There are more ways to manipulate it. Perhaps Grok's researchers have modified the program's code directly, which is very important to the importance of the "white genocide" theme. Last year, as a stunt, Humans briefly tweaked their Claude model to keep mentioning the Golden Gate Bridge: If you ask a robot, for example, how to spend $10, it is recommended that you pay a loss to drive the bridge. Perhaps because Grok gets information from X posts in real time, racist content thrives on Musk's website and he promotes it on his own pages, has a lot of influence - due to his takeover, Musk has reportedly distorted the platform to expand various right-wing content.
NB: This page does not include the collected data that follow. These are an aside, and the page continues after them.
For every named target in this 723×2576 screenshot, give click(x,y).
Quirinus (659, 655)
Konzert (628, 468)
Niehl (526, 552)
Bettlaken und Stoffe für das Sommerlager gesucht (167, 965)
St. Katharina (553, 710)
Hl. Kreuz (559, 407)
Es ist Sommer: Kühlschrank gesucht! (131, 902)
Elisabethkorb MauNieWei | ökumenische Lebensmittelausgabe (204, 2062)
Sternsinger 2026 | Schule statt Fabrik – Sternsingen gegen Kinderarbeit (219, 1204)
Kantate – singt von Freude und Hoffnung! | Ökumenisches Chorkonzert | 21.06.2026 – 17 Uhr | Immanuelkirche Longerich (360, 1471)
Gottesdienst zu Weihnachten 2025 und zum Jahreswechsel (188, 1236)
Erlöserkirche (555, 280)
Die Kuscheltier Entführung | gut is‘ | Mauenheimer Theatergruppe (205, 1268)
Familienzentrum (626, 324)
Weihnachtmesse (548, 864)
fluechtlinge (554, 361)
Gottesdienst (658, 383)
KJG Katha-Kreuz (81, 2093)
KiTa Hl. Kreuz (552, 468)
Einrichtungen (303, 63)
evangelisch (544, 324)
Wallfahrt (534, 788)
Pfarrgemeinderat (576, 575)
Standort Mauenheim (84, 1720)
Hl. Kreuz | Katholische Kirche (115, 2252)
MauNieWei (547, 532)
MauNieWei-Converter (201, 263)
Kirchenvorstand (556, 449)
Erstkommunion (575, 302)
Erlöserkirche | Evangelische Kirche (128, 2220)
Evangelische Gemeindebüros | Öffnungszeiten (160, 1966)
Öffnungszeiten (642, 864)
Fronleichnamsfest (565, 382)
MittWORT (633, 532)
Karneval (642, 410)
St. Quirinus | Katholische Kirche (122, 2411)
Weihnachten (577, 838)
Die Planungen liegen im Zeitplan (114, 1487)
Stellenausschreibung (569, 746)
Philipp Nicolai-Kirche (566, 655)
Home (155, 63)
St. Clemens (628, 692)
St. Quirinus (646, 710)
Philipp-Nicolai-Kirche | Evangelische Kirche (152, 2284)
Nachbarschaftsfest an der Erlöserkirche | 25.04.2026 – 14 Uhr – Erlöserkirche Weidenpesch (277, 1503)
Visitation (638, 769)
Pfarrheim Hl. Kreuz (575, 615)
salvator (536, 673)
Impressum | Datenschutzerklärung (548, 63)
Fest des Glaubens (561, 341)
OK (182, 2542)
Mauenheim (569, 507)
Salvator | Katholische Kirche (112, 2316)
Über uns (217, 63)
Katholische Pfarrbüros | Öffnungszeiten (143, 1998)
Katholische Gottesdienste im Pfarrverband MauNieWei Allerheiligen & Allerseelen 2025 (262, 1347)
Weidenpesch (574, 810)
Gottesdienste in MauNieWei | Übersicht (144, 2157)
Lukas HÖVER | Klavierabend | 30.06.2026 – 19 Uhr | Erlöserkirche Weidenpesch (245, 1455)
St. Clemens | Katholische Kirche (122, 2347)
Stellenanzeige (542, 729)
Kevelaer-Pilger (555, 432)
At present, yesterday's problem has been resolved. However, this is a bigger problem. Social media platforms operate in the dark, and Musk is a fountain of misinformation. Someone at Musk or XAI has the ability to modify a powerful AI model without providing any information on how to make the modification proves catastrophic, or any requirement to assume responsibility. Earlier this year, Grok stopped mentioning Musk or Donald Trump as the biggest source of misinformation on X, with XAI's co-founders attributeing the problem to single employees who act without the company's permission. Even if Musk himself is not directly involved in the recent collapse, it is cold and comfortable. Research has shown that generated chatbots can be particularly convincing. Comparing the answers to questions about pig videos, mentioning the question of "white genocide", Xai is much more likely.

Musk picked up the mantle this morning, less than 24 hours after Groke stopped proposing the theory of "white genocide". He shared several articles about X, demonstrating widespread discrimination and violence against Afrikaans.